__Task to complete__
Retype everything in the entries that follow, exactly as shown.

__Records shown__
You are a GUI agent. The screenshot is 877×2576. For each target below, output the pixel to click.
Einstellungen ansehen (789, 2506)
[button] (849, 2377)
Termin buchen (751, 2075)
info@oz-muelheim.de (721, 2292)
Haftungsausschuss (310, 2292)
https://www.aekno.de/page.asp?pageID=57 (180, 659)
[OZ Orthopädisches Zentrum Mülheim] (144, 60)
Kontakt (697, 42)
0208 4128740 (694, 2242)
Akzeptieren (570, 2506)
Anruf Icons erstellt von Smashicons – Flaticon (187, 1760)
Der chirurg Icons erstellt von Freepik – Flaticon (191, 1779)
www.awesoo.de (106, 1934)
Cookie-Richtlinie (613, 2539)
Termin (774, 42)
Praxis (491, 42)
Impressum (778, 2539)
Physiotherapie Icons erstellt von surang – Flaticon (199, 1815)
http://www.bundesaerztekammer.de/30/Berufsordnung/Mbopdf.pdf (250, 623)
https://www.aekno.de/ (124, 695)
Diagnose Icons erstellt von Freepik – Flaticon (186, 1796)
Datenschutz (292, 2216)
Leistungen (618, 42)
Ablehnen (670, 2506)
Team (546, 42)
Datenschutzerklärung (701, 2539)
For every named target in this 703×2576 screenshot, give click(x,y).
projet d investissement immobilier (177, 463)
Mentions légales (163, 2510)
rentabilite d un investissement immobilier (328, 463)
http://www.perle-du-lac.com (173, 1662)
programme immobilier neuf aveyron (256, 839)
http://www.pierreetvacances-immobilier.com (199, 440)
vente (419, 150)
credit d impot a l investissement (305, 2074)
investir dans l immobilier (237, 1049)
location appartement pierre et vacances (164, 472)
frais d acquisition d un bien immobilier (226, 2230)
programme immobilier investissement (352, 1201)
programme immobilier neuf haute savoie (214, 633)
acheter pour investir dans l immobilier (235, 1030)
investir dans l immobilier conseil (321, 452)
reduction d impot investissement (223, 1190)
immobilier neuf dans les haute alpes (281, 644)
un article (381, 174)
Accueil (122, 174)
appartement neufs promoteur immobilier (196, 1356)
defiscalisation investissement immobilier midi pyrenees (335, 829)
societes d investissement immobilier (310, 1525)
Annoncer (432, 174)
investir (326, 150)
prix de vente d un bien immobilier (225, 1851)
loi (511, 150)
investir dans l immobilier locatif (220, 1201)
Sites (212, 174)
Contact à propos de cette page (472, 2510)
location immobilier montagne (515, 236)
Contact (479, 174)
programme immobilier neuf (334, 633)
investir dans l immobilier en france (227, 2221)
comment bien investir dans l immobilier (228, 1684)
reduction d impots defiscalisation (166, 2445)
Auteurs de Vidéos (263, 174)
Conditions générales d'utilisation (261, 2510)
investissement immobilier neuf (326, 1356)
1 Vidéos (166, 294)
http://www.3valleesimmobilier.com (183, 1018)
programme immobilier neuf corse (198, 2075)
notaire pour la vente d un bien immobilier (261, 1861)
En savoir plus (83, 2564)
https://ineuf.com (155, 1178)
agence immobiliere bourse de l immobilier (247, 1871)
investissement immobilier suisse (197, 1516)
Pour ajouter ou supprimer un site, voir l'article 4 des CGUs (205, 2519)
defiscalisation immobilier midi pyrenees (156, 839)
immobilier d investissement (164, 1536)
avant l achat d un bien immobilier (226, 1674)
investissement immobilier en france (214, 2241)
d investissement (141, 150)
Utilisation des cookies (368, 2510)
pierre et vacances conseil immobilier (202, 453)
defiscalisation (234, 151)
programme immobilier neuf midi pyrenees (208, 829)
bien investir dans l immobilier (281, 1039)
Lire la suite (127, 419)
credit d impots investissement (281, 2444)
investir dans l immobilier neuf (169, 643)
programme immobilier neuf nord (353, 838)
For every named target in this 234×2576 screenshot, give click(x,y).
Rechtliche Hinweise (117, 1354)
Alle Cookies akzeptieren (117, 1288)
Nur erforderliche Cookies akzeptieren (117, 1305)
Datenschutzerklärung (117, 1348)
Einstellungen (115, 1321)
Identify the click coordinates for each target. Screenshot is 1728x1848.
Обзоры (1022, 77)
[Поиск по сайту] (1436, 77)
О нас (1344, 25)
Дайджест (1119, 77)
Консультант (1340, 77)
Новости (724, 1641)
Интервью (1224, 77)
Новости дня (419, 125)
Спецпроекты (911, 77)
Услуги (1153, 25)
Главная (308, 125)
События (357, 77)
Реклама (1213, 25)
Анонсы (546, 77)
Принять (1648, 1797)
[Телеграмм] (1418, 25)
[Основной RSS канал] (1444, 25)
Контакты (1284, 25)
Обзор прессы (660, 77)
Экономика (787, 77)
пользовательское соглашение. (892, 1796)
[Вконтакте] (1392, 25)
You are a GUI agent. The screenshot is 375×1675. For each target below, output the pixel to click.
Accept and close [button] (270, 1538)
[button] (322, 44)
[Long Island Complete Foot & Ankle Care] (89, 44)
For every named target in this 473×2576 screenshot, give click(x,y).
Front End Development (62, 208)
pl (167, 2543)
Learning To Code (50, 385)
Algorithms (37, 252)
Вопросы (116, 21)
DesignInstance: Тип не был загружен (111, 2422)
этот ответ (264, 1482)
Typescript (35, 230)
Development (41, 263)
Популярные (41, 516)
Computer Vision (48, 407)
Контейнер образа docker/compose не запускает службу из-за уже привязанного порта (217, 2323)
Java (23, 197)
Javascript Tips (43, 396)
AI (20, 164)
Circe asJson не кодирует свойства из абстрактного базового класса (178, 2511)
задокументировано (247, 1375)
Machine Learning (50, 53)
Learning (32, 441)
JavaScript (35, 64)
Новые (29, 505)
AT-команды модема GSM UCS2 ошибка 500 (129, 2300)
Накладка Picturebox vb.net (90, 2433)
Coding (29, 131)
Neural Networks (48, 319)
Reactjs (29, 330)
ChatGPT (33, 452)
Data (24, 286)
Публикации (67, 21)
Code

__Task answer__
You are a GUI agent. The screenshot is 877×2576. For each target below, output the pixel to click.
Einstellungen ansehen (789, 2506)
[button] (849, 2377)
Termin buchen (751, 2075)
info@oz-muelheim.de (721, 2292)
Haftungsausschuss (310, 2292)
https://www.aekno.de/page.asp?pageID=57 (180, 659)
[OZ Orthopädisches Zentrum Mülheim] (144, 60)
Kontakt (697, 42)
0208 4128740 (694, 2242)
Akzeptieren (570, 2506)
Anruf Icons erstellt von Smashicons – Flaticon (187, 1760)
Der chirurg Icons erstellt von Freepik – Flaticon (191, 1779)
www.awesoo.de (106, 1934)
Cookie-Richtlinie (613, 2539)
Termin (774, 42)
Praxis (491, 42)
Impressum (778, 2539)
Physiotherapie Icons erstellt von surang – Flaticon (199, 1815)
http://www.bundesaerztekammer.de/30/Berufsordnung/Mbopdf.pdf (250, 623)
https://www.aekno.de/ (124, 695)
Diagnose Icons erstellt von Freepik – Flaticon (186, 1796)
Datenschutz (292, 2216)
Leistungen (618, 42)
Ablehnen (670, 2506)
Team (546, 42)
Datenschutzerklärung (701, 2539)
For every named target in this 703×2576 screenshot, give click(x,y).
projet d investissement immobilier (177, 463)
Mentions légales (163, 2510)
rentabilite d un investissement immobilier (328, 463)
http://www.perle-du-lac.com (173, 1662)
programme immobilier neuf aveyron (256, 839)
http://www.pierreetvacances-immobilier.com (199, 440)
vente (419, 150)
credit d impot a l investissement (305, 2074)
investir dans l immobilier (237, 1049)
location appartement pierre et vacances (164, 472)
frais d acquisition d un bien immobilier (226, 2230)
programme immobilier investissement (352, 1201)
programme immobilier neuf haute savoie (214, 633)
acheter pour investir dans l immobilier (235, 1030)
investir dans l immobilier conseil (321, 452)
reduction d impot investissement (223, 1190)
immobilier neuf dans les haute alpes (281, 644)
un article (381, 174)
Accueil (122, 174)
appartement neufs promoteur immobilier (196, 1356)
defiscalisation investissement immobilier midi pyrenees (335, 829)
societes d investissement immobilier (310, 1525)
Annoncer (432, 174)
investir (326, 150)
prix de vente d un bien immobilier (225, 1851)
loi (511, 150)
investir dans l immobilier locatif (220, 1201)
Sites (212, 174)
Contact à propos de cette page (472, 2510)
location immobilier montagne (515, 236)
Contact (479, 174)
programme immobilier neuf (334, 633)
investir dans l immobilier en france (227, 2221)
comment bien investir dans l immobilier (228, 1684)
reduction d impots defiscalisation (166, 2445)
Auteurs de Vidéos (263, 174)
Conditions générales d'utilisation (261, 2510)
investissement immobilier neuf (326, 1356)
1 Vidéos (166, 294)
http://www.3valleesimmobilier.com (183, 1018)
programme immobilier neuf corse (198, 2075)
notaire pour la vente d un bien immobilier (261, 1861)
En savoir plus (83, 2564)
https://ineuf.com (155, 1178)
agence immobiliere bourse de l immobilier (247, 1871)
investissement immobilier suisse (197, 1516)
Pour ajouter ou supprimer un site, voir l'article 4 des CGUs (205, 2519)
defiscalisation immobilier midi pyrenees (156, 839)
immobilier d investissement (164, 1536)
avant l achat d un bien immobilier (226, 1674)
investissement immobilier en france (214, 2241)
d investissement (141, 150)
Utilisation des cookies (368, 2510)
pierre et vacances conseil immobilier (202, 453)
defiscalisation (234, 151)
programme immobilier neuf midi pyrenees (208, 829)
bien investir dans l immobilier (281, 1039)
Lire la suite (127, 419)
credit d impots investissement (281, 2444)
investir dans l immobilier neuf (169, 643)
programme immobilier neuf nord (353, 838)
For every named target in this 234×2576 screenshot, give click(x,y).
Rechtliche Hinweise (117, 1354)
Alle Cookies akzeptieren (117, 1288)
Nur erforderliche Cookies akzeptieren (117, 1305)
Datenschutzerklärung (117, 1348)
Einstellungen (115, 1321)
Identify the click coordinates for each target. Screenshot is 1728x1848.
Обзоры (1022, 77)
[Поиск по сайту] (1436, 77)
О нас (1344, 25)
Дайджест (1119, 77)
Консультант (1340, 77)
Новости (724, 1641)
Интервью (1224, 77)
Новости дня (419, 125)
Спецпроекты (911, 77)
Услуги (1153, 25)
Главная (308, 125)
События (357, 77)
Реклама (1213, 25)
Анонсы (546, 77)
Принять (1648, 1797)
[Телеграмм] (1418, 25)
[Основной RSS канал] (1444, 25)
Контакты (1284, 25)
Обзор прессы (660, 77)
Экономика (787, 77)
пользовательское соглашение. (892, 1796)
[Вконтакте] (1392, 25)
You are a GUI agent. The screenshot is 375×1675. For each target below, output the pixel to click.
Accept and close [button] (270, 1538)
[button] (322, 44)
[Long Island Complete Foot & Ankle Care] (89, 44)
For every named target in this 473×2576 screenshot, give click(x,y).
Front End Development (62, 208)
pl (167, 2543)
Learning To Code (50, 385)
Algorithms (37, 252)
Вопросы (116, 21)
DesignInstance: Тип не был загружен (111, 2422)
этот ответ (264, 1482)
Typescript (35, 230)
Development (41, 263)
Популярные (41, 516)
Computer Vision (48, 407)
Контейнер образа docker/compose не запускает службу из-за уже привязанного порта (217, 2323)
Java (23, 197)
Javascript Tips (43, 396)
AI (20, 164)
Circe asJson не кодирует свойства из абстрактного базового класса (178, 2511)
задокументировано (247, 1375)
Machine Learning (50, 53)
Learning (32, 441)
JavaScript (35, 64)
Новые (29, 505)
AT-команды модема GSM UCS2 ошибка 500 (129, 2300)
Накладка Picturebox vb.net (90, 2433)
Coding (29, 131)
Neural Networks (48, 319)
Reactjs (29, 330)
ChatGPT (33, 452)
Data (24, 286)
Публикации (67, 21)
Code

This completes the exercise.